A l'époque, le passionné passe tout son argent pour voyager et chiner des disques à l'étranger. Le but ? Affiner son style et le rendre inimitable. "J'allais aussi acheter des vinyls au magasin USA Import, que je revendais un peu plus cher à des connaissances". Les boîtes de nuit, c'était en Belgique ou derrière les platines : il lui arrivait alors de mixer devant plusieurs milliers de personnes.
Une mémoire de la vie musicale lilloise
Ce dynamisme lui permet de quitter son métier dans le bâtiment pour travailler dans un premier temps à Groove Music, un ancien disquaire lillois. Il s'installe finalement en indépendant, rue Saint-Nicolas. Pudique, l'exercice de se raconter ne semble pas lui plaire, il préfère parler de son métier, qu'il exerce à l'ancienne. Coïncidence, dans son petit local, le réseau ne passe pas.

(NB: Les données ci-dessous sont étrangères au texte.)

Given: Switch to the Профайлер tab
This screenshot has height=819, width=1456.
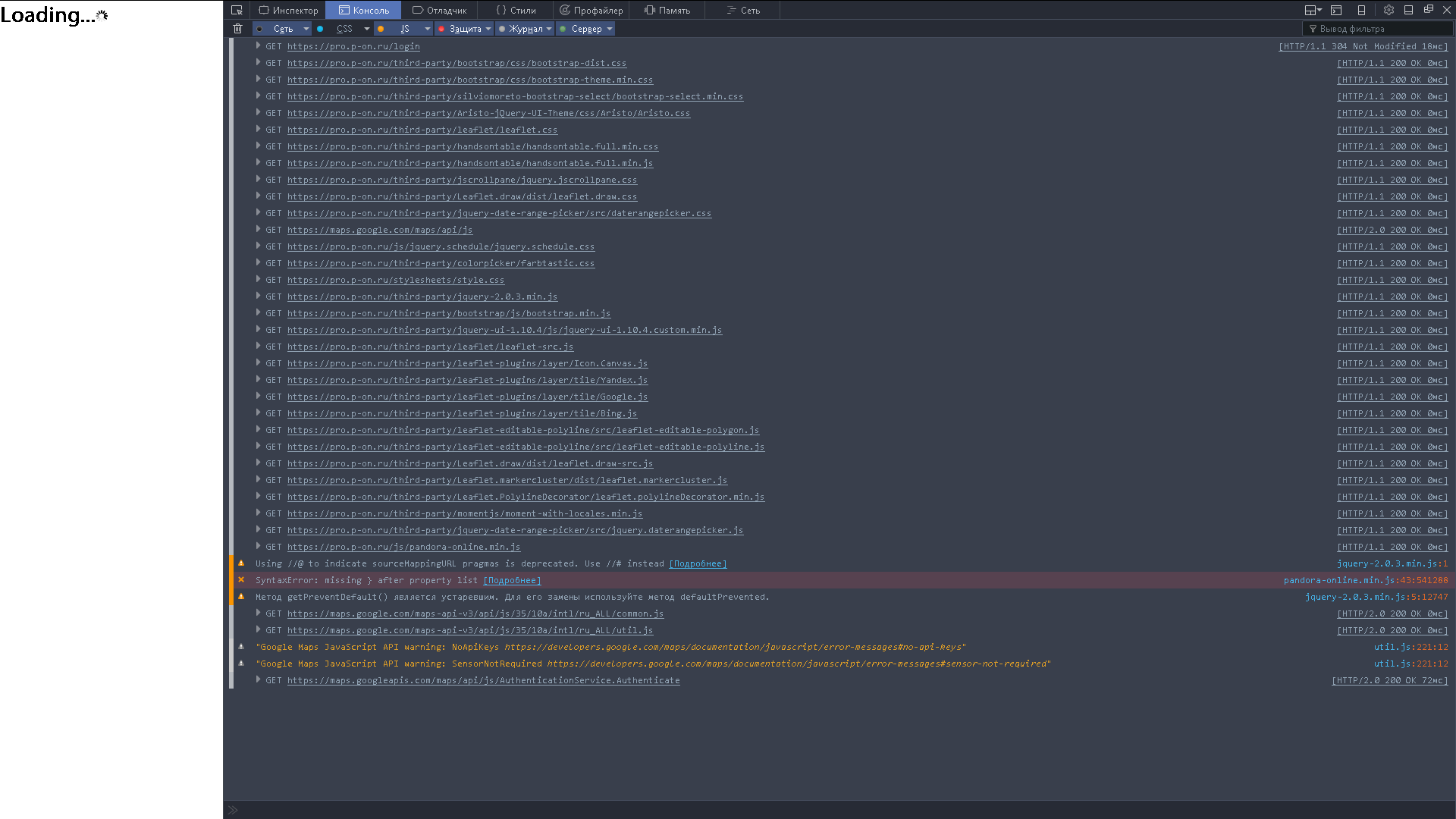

Il n'a pas de site en ligne et n'en veut pas : "je ne suis pas informaticien et je n'ai pas envie de passer mon temps sur l'ordinateur à devoir envoyer des commandes". Il continue : "mon métier est avant tout humain et je me dois d'être là avec les clients". Même le téléphone semble le déranger : "ah putain" comme gimmick avant tous les appels de ses amis, qui sont également ses clients, pressés d'acheter les quelques exemplaires de la dernière pépite qu'il vient de commander.
Le bonhomme au béret est également une mémoire de la vie culturelle dans la métropole lilloise. IAM au Zenith (dont il a fait la première partie en 2014), les Fugees, le Wu-Tang Clan, à l'Aéronef, il y était. Présent également lorsque Booba, en 1998, débarque dans un petit bar lillois, devant une petite centaine de personnes, avec son compère Ali de Lunatic pour la sortie de leur album "Mauvais Œil". C'est le même genre d'endroits qu'il fréquentait, avant le Covid, une à deux fois par semaine pour passer sa musique. Et il ne compte pas s'arrêter : l'épidémie n'a pas sifflée la fin de la carrière de DJ Pass.